The first thing which stands out by LaVine is ability to shoot the ball from three. I noted earlier his percentages from last year, and his career average is 37.8%. What’s impressive is his percentage has remained the same from his second to third year despite him taking around 3 more attempts per game. He’s a legitamite threat from deep and will force defenses to pay a lot of attention to him when he’s out there.
When it comes to shooting threes, LaVine is especially good in coming off screens and creating space for himself to get up a shot. Last year, he shot 41.8% from three-point land in catch and shoot opportunities (via NBA.com). He also led the Timberwolves in three-point attempts involving those situations. This is something Fred Hoiberg should try and implement in the offense when LaVine comes back.

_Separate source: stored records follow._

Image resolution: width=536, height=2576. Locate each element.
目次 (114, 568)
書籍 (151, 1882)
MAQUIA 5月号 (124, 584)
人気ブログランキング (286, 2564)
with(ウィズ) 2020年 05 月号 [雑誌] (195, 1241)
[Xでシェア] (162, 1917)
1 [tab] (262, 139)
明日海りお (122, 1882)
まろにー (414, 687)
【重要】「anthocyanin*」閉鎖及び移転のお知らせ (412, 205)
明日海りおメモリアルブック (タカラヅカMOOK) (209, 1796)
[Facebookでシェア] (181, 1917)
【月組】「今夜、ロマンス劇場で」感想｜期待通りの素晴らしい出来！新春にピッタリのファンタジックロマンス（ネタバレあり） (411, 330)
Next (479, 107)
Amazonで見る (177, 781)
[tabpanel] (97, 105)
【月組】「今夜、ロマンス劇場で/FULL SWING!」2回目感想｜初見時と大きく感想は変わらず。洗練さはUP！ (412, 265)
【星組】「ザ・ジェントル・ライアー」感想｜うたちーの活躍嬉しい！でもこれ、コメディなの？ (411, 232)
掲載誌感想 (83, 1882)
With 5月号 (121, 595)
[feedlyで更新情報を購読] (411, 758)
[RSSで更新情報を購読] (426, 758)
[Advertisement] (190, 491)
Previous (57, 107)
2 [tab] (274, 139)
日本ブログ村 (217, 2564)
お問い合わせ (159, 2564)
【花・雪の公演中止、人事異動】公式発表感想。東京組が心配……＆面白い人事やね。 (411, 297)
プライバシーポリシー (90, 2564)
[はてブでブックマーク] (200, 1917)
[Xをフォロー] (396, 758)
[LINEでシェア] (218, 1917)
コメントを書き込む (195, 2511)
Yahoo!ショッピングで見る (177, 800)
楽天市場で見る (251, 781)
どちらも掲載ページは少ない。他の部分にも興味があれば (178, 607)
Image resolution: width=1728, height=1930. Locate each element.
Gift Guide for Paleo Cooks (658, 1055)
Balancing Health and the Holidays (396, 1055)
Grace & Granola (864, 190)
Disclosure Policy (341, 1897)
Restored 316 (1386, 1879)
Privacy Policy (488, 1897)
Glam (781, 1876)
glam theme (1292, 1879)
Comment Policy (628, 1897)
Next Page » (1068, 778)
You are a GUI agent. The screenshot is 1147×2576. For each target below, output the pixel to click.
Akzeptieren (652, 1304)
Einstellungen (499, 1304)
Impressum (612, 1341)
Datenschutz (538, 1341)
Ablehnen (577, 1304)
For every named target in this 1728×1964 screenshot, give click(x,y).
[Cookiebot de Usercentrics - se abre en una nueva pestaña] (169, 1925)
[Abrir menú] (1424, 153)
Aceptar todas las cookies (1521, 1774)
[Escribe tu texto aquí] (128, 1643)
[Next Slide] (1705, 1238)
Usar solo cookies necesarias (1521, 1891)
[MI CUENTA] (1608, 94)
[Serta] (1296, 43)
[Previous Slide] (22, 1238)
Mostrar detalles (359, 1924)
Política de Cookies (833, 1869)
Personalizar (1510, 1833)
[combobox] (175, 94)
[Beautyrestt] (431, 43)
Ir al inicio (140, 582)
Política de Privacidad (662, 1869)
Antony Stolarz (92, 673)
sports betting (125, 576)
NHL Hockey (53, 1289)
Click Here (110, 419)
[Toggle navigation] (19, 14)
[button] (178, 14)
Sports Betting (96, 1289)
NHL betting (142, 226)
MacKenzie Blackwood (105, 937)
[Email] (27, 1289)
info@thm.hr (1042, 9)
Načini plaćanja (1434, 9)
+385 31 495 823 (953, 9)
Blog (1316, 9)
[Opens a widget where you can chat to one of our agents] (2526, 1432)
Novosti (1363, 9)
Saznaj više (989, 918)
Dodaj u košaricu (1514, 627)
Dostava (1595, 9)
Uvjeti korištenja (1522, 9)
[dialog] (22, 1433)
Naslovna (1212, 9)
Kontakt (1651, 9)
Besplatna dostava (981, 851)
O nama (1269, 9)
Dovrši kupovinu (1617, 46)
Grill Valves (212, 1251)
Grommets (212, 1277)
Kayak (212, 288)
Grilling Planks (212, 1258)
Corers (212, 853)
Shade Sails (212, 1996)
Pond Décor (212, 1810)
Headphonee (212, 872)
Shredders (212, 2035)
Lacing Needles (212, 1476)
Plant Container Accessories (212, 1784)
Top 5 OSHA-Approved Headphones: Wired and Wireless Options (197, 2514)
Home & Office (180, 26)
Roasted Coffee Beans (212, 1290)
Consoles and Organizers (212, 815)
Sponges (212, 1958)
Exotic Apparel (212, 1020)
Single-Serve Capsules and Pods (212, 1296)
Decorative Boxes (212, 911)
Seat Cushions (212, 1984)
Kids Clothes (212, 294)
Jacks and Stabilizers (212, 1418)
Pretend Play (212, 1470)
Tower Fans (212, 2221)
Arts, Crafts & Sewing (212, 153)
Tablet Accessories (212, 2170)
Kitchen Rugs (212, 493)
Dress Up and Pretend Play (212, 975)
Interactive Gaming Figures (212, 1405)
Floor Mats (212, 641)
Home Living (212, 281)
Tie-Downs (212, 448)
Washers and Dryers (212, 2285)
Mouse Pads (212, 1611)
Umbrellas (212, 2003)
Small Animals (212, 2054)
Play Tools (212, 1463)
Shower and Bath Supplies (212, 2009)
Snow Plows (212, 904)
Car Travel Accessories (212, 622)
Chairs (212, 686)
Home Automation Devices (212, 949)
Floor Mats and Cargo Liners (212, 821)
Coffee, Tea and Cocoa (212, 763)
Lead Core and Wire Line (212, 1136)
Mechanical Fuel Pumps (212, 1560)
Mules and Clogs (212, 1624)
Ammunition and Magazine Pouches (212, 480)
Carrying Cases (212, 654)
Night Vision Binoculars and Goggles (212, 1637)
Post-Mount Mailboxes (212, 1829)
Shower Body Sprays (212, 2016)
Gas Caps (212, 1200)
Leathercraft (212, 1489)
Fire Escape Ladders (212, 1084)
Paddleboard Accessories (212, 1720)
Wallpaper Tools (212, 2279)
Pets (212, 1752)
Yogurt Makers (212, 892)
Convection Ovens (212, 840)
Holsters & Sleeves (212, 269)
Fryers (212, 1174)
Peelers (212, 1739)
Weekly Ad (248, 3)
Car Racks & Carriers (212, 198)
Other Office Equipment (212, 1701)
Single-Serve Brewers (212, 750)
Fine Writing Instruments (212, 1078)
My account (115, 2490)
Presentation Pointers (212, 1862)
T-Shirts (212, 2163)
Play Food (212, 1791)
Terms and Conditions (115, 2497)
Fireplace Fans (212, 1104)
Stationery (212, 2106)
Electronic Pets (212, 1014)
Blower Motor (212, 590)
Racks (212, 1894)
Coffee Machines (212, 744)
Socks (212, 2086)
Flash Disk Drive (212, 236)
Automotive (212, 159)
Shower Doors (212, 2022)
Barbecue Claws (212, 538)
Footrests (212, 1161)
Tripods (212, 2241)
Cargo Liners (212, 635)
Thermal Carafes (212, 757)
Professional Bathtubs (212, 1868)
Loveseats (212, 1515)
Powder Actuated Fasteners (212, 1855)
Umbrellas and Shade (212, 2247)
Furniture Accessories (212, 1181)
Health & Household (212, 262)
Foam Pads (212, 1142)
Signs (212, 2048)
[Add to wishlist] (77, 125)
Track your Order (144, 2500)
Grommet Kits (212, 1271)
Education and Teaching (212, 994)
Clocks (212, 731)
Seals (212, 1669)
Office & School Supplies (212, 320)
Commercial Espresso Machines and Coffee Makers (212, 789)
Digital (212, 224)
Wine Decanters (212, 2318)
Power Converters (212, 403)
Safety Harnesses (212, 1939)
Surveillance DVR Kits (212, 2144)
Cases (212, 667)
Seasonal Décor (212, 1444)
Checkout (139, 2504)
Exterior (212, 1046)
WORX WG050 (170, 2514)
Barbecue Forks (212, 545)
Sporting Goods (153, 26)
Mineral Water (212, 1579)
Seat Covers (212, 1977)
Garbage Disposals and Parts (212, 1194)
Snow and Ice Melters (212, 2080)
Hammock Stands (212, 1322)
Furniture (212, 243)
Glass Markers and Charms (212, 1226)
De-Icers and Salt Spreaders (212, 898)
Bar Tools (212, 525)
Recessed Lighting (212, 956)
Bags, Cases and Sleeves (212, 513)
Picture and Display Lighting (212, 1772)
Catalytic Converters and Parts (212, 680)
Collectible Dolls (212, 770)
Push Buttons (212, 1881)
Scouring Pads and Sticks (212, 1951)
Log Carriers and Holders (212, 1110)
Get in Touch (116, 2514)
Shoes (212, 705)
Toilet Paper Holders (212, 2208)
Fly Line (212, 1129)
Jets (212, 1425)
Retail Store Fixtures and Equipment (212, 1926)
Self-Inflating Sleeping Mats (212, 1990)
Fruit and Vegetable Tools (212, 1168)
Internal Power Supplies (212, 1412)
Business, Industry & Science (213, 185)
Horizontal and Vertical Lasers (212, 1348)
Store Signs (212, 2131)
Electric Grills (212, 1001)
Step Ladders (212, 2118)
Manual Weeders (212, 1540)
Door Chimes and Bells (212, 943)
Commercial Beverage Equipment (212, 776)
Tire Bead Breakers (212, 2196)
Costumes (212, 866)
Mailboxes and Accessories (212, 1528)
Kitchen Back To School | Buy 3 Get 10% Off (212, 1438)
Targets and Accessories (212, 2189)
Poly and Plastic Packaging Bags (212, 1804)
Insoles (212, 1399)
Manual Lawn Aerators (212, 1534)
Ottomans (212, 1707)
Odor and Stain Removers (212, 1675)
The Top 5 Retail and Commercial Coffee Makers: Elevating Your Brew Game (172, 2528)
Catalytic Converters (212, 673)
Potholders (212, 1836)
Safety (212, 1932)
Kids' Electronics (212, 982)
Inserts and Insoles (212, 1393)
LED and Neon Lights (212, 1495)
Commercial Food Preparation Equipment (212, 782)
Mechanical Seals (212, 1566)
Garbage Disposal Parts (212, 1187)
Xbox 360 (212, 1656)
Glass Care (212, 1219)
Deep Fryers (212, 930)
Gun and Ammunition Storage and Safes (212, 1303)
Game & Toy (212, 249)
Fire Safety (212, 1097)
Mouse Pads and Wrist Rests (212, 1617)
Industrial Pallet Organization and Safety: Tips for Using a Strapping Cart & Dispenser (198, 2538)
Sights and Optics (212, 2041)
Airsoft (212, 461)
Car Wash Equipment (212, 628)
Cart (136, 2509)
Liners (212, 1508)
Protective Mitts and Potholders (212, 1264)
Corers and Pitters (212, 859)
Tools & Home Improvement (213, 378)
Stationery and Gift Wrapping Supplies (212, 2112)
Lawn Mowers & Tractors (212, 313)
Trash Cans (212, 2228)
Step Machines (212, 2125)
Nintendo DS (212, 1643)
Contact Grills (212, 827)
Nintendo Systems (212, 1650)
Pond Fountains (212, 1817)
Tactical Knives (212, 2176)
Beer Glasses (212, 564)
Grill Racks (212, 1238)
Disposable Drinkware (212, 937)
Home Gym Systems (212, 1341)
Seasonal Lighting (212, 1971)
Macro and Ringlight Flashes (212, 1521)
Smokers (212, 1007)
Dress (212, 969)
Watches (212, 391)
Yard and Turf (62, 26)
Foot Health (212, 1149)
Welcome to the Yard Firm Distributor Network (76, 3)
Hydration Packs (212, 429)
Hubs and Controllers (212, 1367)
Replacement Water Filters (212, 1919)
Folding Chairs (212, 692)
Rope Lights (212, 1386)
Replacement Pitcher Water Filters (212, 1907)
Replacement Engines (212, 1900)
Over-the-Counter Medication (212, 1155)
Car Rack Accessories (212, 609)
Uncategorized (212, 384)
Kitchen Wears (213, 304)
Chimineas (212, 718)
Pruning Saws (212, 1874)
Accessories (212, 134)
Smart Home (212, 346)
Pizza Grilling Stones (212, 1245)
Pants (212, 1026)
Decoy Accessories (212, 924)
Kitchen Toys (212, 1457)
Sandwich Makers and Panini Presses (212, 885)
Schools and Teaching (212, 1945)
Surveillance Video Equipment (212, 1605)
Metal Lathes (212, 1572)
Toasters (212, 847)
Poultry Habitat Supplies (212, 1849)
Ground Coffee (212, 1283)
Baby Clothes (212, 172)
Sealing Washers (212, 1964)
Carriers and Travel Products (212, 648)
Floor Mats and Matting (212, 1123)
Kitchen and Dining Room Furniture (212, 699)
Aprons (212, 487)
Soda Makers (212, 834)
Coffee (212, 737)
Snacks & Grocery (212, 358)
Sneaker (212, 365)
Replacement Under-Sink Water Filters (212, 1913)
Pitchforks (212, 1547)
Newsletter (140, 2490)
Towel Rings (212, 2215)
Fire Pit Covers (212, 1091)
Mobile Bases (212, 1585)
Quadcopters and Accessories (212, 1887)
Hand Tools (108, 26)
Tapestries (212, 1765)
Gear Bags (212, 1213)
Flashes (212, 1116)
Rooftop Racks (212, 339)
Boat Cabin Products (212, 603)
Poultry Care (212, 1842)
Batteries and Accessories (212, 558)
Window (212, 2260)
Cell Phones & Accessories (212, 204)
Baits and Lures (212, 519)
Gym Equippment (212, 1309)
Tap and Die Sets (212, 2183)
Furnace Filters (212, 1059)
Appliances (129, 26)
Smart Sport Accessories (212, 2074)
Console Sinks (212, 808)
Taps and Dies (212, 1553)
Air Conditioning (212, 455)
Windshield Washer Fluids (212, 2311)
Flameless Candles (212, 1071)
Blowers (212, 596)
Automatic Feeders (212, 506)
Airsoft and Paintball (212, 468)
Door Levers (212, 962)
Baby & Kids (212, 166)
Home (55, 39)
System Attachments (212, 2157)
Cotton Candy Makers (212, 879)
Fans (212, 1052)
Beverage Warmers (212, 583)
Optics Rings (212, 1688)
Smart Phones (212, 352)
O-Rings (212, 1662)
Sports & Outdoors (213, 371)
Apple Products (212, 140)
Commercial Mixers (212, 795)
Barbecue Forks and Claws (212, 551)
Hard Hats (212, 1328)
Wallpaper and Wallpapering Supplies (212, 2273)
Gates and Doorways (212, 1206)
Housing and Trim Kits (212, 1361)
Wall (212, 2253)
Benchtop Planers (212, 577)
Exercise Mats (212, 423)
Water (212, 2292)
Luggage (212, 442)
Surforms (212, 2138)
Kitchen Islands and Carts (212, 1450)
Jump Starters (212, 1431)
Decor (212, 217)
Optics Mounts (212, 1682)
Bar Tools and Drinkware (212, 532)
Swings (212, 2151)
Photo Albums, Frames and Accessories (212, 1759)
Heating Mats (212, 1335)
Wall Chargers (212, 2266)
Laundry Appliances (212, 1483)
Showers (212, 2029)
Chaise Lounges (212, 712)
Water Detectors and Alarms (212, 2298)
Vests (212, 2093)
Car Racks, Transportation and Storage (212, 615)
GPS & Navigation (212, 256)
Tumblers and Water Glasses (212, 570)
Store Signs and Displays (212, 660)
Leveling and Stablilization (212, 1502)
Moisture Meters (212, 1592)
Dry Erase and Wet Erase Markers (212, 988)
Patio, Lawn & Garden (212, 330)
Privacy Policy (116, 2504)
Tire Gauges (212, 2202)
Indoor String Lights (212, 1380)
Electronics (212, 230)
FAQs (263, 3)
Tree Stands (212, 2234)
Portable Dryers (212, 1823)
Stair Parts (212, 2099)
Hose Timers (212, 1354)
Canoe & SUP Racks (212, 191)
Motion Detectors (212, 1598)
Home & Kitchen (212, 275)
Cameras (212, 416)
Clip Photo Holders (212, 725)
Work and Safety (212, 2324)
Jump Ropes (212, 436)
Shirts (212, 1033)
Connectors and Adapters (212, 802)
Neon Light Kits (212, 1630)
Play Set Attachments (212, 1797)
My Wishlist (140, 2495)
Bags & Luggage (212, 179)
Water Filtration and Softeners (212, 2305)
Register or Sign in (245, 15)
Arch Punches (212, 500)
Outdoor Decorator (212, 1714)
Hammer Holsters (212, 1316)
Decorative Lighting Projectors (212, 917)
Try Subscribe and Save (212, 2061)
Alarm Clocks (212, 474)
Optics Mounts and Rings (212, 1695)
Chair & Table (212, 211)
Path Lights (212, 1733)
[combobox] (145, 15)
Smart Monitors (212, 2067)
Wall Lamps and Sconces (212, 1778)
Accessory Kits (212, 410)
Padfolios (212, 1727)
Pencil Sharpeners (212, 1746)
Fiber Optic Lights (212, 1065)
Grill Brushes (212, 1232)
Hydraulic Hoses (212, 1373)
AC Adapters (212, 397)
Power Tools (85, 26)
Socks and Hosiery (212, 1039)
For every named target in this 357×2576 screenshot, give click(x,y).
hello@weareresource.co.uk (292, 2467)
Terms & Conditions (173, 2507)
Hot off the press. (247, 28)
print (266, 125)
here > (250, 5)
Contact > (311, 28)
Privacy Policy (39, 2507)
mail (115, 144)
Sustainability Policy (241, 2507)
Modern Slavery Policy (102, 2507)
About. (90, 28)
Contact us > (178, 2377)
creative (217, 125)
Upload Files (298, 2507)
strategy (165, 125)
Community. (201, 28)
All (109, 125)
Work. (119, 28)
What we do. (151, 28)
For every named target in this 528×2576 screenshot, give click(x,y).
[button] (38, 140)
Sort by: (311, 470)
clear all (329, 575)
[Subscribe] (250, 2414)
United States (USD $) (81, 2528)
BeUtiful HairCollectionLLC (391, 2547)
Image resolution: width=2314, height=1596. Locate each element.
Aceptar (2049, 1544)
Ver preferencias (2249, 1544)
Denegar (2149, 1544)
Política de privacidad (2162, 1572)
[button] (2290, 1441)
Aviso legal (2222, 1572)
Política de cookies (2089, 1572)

(2:38-2:45) The play begins with LaVine running into the paint from the three-point line while being chased by Magic guard Evan Fournier. Once LaVine gets to the restricted area he looks as if he’s going to go to the other side of the court but instead uses the body of Andrew Wiggins as a screen, wrapping around him and heading back to the right side. Fournier must have assumed this as well and was caught off guard when LaVine used the Wiggins screen instead of Gorgui Dieng, who as near the other side. With his man a sizable distance away from him, LaVine has a massive advantage. An extra screen from Karl-Anthony Towns doesn’t help Fournier as it’s a simple catch and shoot triple for LaVine.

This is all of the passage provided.